DATA FOR THE TASK Block Start
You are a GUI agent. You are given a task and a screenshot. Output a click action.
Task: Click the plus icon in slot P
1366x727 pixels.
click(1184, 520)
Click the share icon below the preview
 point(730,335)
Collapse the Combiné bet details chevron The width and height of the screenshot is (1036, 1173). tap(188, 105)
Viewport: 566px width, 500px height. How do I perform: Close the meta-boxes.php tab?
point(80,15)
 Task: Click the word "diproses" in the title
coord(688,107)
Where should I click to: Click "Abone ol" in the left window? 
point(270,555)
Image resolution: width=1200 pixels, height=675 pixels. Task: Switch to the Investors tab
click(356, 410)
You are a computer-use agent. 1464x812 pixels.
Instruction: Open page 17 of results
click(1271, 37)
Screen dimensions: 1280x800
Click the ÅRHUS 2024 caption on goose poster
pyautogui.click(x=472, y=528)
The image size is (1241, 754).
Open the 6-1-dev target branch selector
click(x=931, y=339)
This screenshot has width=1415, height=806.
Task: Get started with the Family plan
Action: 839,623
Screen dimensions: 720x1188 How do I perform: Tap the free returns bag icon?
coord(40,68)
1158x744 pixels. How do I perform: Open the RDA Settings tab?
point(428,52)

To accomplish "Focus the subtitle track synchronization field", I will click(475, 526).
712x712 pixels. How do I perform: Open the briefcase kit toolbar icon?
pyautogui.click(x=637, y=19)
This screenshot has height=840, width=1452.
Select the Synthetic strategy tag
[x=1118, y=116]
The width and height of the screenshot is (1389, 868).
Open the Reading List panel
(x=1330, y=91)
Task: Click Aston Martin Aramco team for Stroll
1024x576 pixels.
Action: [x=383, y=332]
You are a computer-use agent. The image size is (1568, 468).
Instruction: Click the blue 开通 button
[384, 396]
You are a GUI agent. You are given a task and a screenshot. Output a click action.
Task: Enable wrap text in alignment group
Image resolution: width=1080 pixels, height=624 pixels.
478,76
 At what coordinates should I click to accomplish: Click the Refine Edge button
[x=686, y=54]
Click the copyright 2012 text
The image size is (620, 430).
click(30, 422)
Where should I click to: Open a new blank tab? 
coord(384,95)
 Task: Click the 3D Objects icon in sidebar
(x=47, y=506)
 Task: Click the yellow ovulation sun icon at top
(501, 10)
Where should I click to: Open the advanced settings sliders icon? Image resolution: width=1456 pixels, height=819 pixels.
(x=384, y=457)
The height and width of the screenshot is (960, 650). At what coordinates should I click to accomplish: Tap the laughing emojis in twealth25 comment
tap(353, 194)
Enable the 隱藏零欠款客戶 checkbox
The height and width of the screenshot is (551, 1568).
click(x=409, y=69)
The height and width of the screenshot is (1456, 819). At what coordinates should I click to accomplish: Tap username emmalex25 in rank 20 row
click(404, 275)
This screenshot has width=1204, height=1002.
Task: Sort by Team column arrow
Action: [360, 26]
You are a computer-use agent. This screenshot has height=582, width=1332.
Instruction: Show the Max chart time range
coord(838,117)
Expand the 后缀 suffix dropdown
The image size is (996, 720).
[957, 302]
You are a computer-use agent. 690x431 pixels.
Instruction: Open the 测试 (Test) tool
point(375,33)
DATA FOR THE TASK Block End
WHAT NEEDS TO BE DONE - Reproduce each entry word for word.

EXERCISE OUTPUT -
You are a GUI agent. You are given a task and a screenshot. Output a click action.
Task: Click the plus icon in slot P
1366x727 pixels.
click(1184, 520)
Click the share icon below the preview
 point(730,335)
Collapse the Combiné bet details chevron The width and height of the screenshot is (1036, 1173). tap(188, 105)
Viewport: 566px width, 500px height. How do I perform: Close the meta-boxes.php tab?
point(80,15)
 Task: Click the word "diproses" in the title
coord(688,107)
Where should I click to: Click "Abone ol" in the left window? 
point(270,555)
Image resolution: width=1200 pixels, height=675 pixels. Task: Switch to the Investors tab
click(356, 410)
You are a computer-use agent. 1464x812 pixels.
Instruction: Open page 17 of results
click(1271, 37)
Screen dimensions: 1280x800
Click the ÅRHUS 2024 caption on goose poster
pyautogui.click(x=472, y=528)
The image size is (1241, 754).
Open the 6-1-dev target branch selector
click(x=931, y=339)
This screenshot has width=1415, height=806.
Task: Get started with the Family plan
Action: 839,623
Screen dimensions: 720x1188 How do I perform: Tap the free returns bag icon?
coord(40,68)
1158x744 pixels. How do I perform: Open the RDA Settings tab?
point(428,52)

To accomplish "Focus the subtitle track synchronization field", I will click(475, 526).
712x712 pixels. How do I perform: Open the briefcase kit toolbar icon?
pyautogui.click(x=637, y=19)
This screenshot has height=840, width=1452.
Select the Synthetic strategy tag
[x=1118, y=116]
The width and height of the screenshot is (1389, 868).
Open the Reading List panel
(x=1330, y=91)
Task: Click Aston Martin Aramco team for Stroll
1024x576 pixels.
Action: [x=383, y=332]
You are a computer-use agent. The image size is (1568, 468).
Instruction: Click the blue 开通 button
[384, 396]
You are a GUI agent. You are given a task and a screenshot. Output a click action.
Task: Enable wrap text in alignment group
Image resolution: width=1080 pixels, height=624 pixels.
478,76
 At what coordinates should I click to accomplish: Click the Refine Edge button
[x=686, y=54]
Click the copyright 2012 text
The image size is (620, 430).
click(30, 422)
Where should I click to: Open a new blank tab? 
coord(384,95)
 Task: Click the 3D Objects icon in sidebar
(x=47, y=506)
 Task: Click the yellow ovulation sun icon at top
(501, 10)
Where should I click to: Open the advanced settings sliders icon? Image resolution: width=1456 pixels, height=819 pixels.
(x=384, y=457)
The height and width of the screenshot is (960, 650). At what coordinates should I click to accomplish: Tap the laughing emojis in twealth25 comment
tap(353, 194)
Enable the 隱藏零欠款客戶 checkbox
The height and width of the screenshot is (551, 1568).
click(x=409, y=69)
The height and width of the screenshot is (1456, 819). At what coordinates should I click to accomplish: Tap username emmalex25 in rank 20 row
click(404, 275)
This screenshot has width=1204, height=1002.
Task: Sort by Team column arrow
Action: [360, 26]
You are a computer-use agent. This screenshot has height=582, width=1332.
Instruction: Show the Max chart time range
coord(838,117)
Expand the 后缀 suffix dropdown
The image size is (996, 720).
[957, 302]
You are a computer-use agent. 690x431 pixels.
Instruction: Open the 测试 (Test) tool
point(375,33)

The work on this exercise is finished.